Depression is one of the worst things I’ve had to deal with in my life. It makes doing simple things like getting out of bed and going to class feel like an impossible task. Courses can be quite stressful, especially with finals looming right around the corner. Next semester is already just about two months away, so the pressure to do well is constantly weighing down on your shoulders, as if you’re holding up the world.
I’ve noticed that my depression and anxiety have skyrocketed since meeting someone that I may be developing feelings for. I know this happens to other college girls who have either never been in a relationship, or have had bad experiences with them. My mind keeps telling me that this person will abandon me, or that they are simply using me for something, or even that they will suddenly realize that they can do better and find someone else. I know all of these thoughts are most likely untrue and that my brain is just trying to protect me from past mistakes, but living like that is an endless cycle of unhappiness.
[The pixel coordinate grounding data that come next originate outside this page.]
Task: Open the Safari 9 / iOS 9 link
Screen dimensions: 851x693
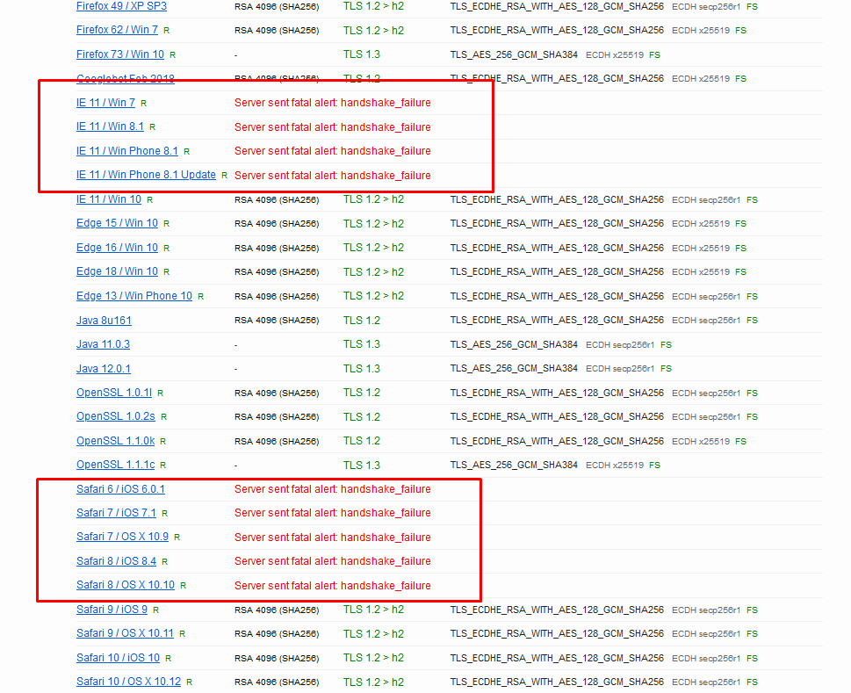Action: coord(112,610)

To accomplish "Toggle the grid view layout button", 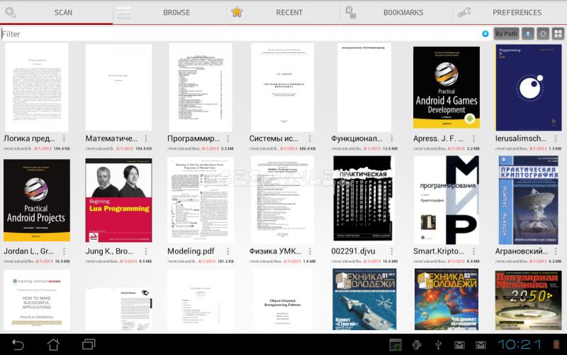I will 558,33.
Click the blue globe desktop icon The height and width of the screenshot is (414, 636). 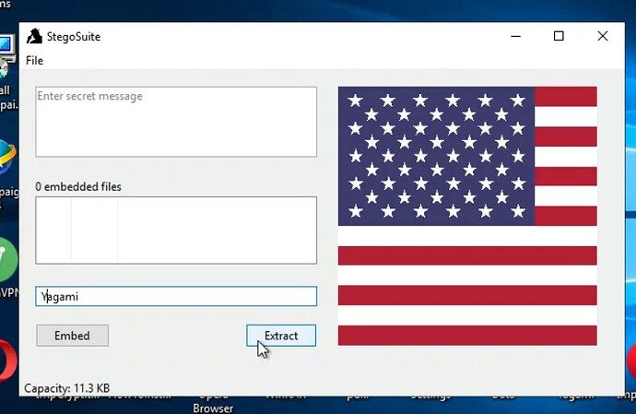[7, 157]
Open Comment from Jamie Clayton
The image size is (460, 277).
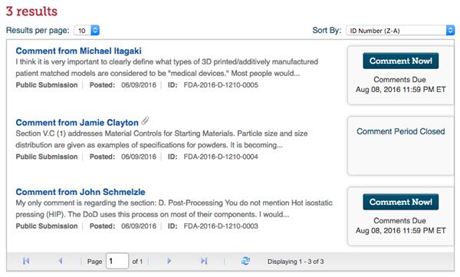77,123
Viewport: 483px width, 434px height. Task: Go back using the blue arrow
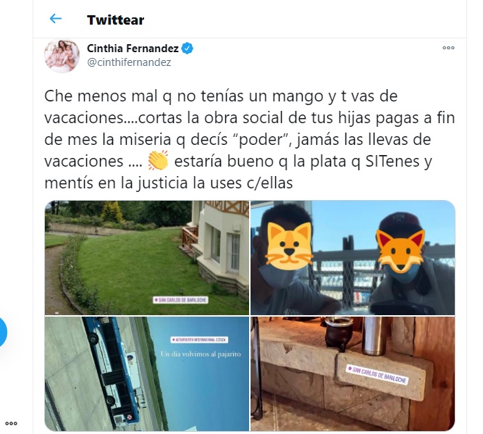[56, 19]
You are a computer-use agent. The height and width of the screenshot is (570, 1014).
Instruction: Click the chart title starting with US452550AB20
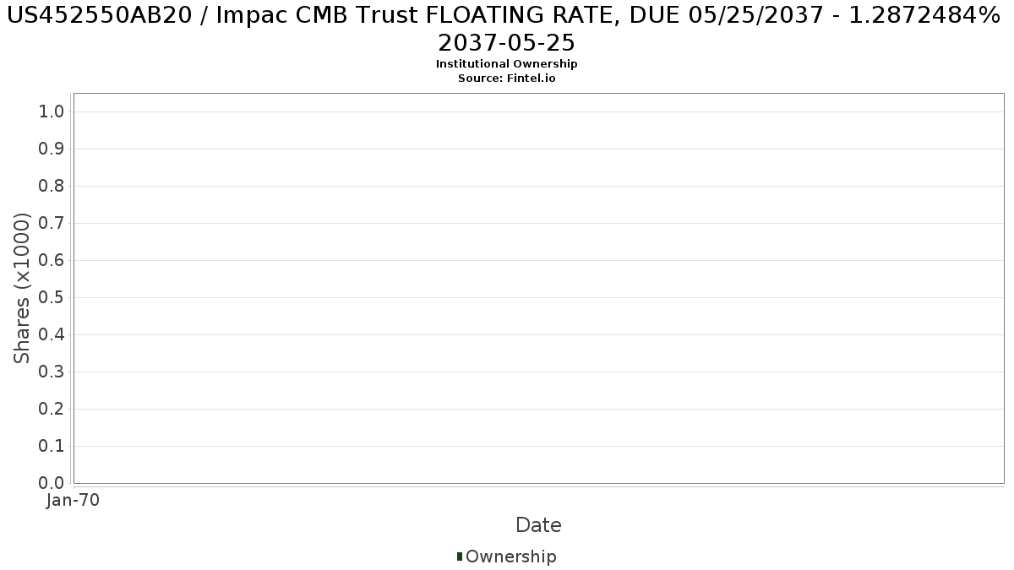(506, 18)
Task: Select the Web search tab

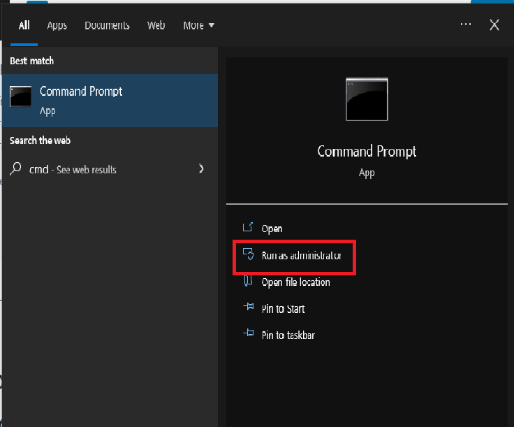Action: 156,25
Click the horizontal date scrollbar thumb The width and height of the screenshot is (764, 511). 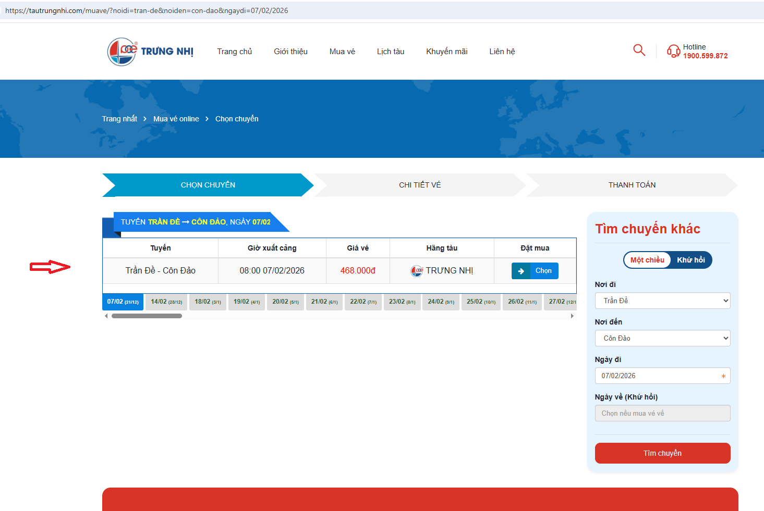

For other girls feeling this way, know that you ARE enough, and anyone who can’t see how absolutely perfect you are does not deserve your time and affection. These feelings you have are just your mind’s way of tricking you into falling into the abyss that is depression. Do not fall for it’s tricks. There is always a possibility of someone hurting you, but you will never know unless you give it a chance. Risks are a part of life and most of the time are unavoidable, and sometimes they can lead to fantastic moments and people. Simply just talking about your feelings to another person you trust can also help dramatically, as they most likely have helped you before and know how to console you.
Depression and anxiety are the worst things for me to deal with, but they also make me stronger because I know that am strong and can survive through this sadness. Take life one day at a time, take a deep breath, and take those feelings and use them to push you to do what you want.